En réalité, la Torah nous rappelle ici opportunément que non seulement l’adversité et l’oppression sont des épreuves difficiles pour la foi, mais en outre, la prospérité et l’insouciance le sont tout autant. Moshé tient à le rappeler aux enfants d’Israël : un autre défi les attend à présent, celui de continuer à entretenir leur foi en D.ieu, de préserver leur unité et leur fraternité alors qu’ils ne connaitront plus la même oppression et qu’ils ne percevront plus aussi directement la protection divine.
Ce qui est vrai pour le peuple Juif, l’est pour toute nation, à d’autres niveaux. Dans un autre domaine, lehavidl ben Kodesh le’hol (en séparant le saint du profane), les penseurs politiques contemporains, notamment Alexis de Toqueville, dans son analyse de la démocratie américaine, ont souligné qu’un des écueils naturels de la démocratie, d’une vie politique apaisée donnant la parole à chacun, résidait dans l’exacerbation de l’individualisme, et de l’égoÏsme. Cette inclinaison n’a fait que s’accroitre avec le développement de la société de consommation et du matérialisme. Le « je » s’est imposé comme la valeur supérieure et la satisfaction des besoins individuels est désormais érigé comme le mètre-étalon du bonheur.

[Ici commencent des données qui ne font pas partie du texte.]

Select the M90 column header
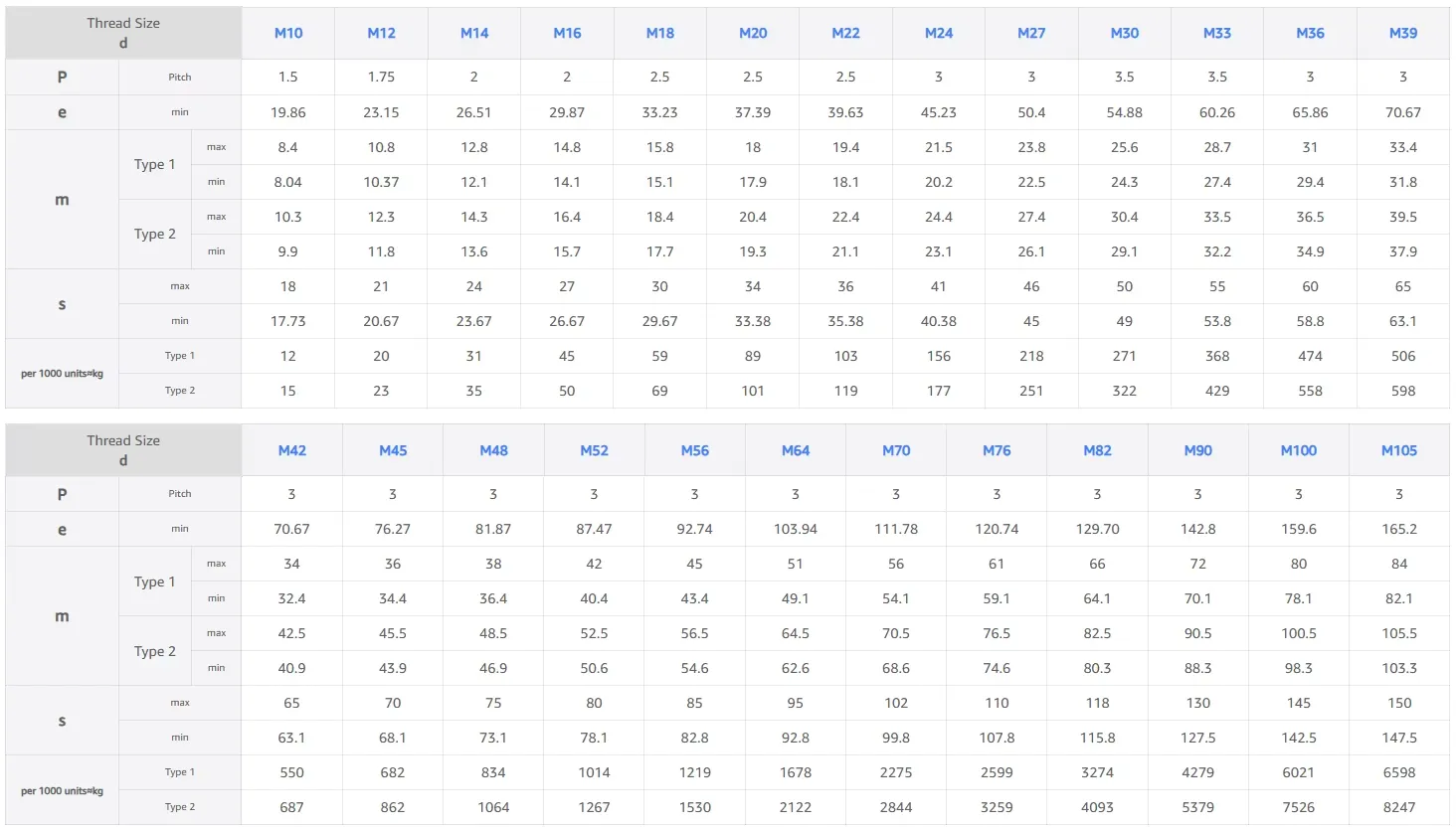The width and height of the screenshot is (1456, 829). (1198, 450)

Or, notre paracha semble précisément s’ériger en faux contre cette pente naturelle de la nature humaine dans les sociétés ouvertes et libres. Relisons les versets de notre paracha qui exhorte le peuple à se réjouir pour constater qu’il ne s’agit jamais d’un bonheur personnel et égoïste mais toujours d’un bonheur collectif : « Là, vous les consommerez devant l'Éternel, votre Dieu, et vous vous réjouirez, vous et vos familles, de tous les biens que vous devrez à la bénédiction de l'Éternel, votre Dieu. » (Deut. 12.7), « Et vous vous réjouirez en présence du Seigneur, votre Dieu, avec vos fils et vos filles, avec vos serviteurs et vos servantes, et aussi le Lévite qui sera dans vos murs, parce qu'il n'aura point, comme vous, de part héréditaire. » (12.12), « mais tu devras les consommer en présence de l'Éternel, ton Dieu, dans le lieu qu'il aura choisi, toi, ton fils et ta fille, ton serviteur et ta servante, et le Lévite qui sera dans tes murs; et tu jouiras, devant l'Éternel, ton Dieu, de ce que tu possèdes. » (12.18)

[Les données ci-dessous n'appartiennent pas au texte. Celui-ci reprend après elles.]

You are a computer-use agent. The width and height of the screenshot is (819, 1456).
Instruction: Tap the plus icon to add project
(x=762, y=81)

Tout se passe comme si le bonheur, vécu individuellement, replié sur soi, n’était pas un véritable bonheur et ne permettait pas à l’homme d’atteindre la félicité authentique. Il suffit, à nouveau, de jeter un œil sur les sociétés modernes pour constater que, en dépit de notre capacité à satisfaire nos besoins fondamentaux, en dépit du consumérisme grandissant qui permet à davantage d’hommes et de femmes d’accumuler des richesses matérielles, cela ne semble pas les rendre particulièrement heureux. Jamais la consommation d’anti-dépresseurs, le besoin d’être « coaché », et la quête de sens n’ont été aussi fortes.

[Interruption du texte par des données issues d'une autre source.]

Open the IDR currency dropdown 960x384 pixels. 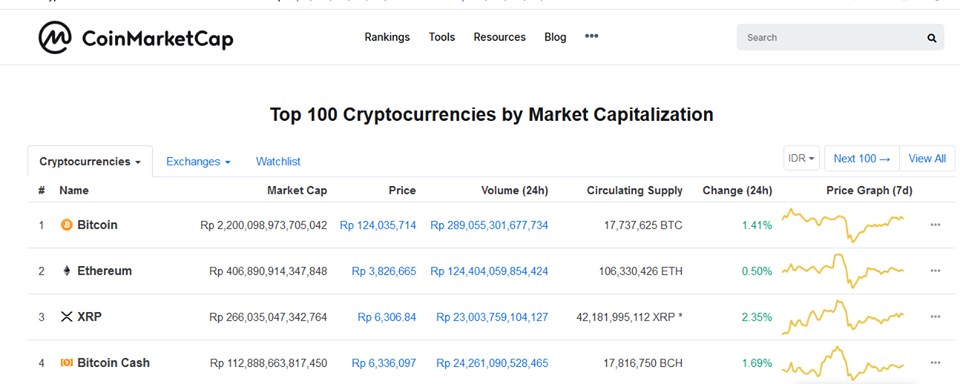tap(801, 158)
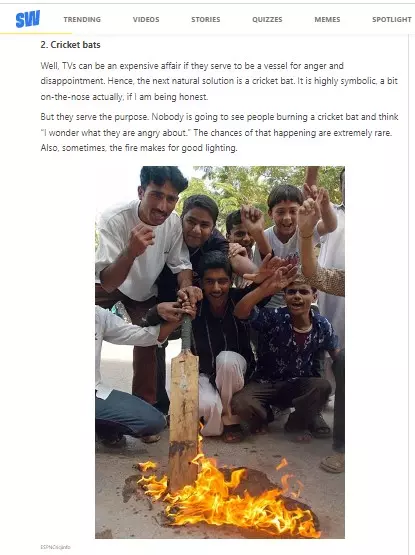Click the wooden cricket bat in the photo
This screenshot has width=415, height=555.
coord(183,404)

C’est probablement un des sens de ces versets : mettre en garde les hommes contre la tentation de l’égoisme et de l’individualisme à l’heure de la prospérité et de l’autonomie qui contribuent à désagréger les sociétés et miner le sentiment d’appartenir à un collectif. A titre individuel, le bonheur authentique, et la joie en se mesurent pas à travers l’accumulation de richesses matérielles, mais ils sont rendus possibles par le partage et la générosité. Il n’y a pas de plus grande joie que de réjouir autrui. L’homme répond alors à l’exhortation qui lui a été lancée au début du texte biblique : être à l’image de D.ieu Qui ne cesse de faire du bien aux hommes.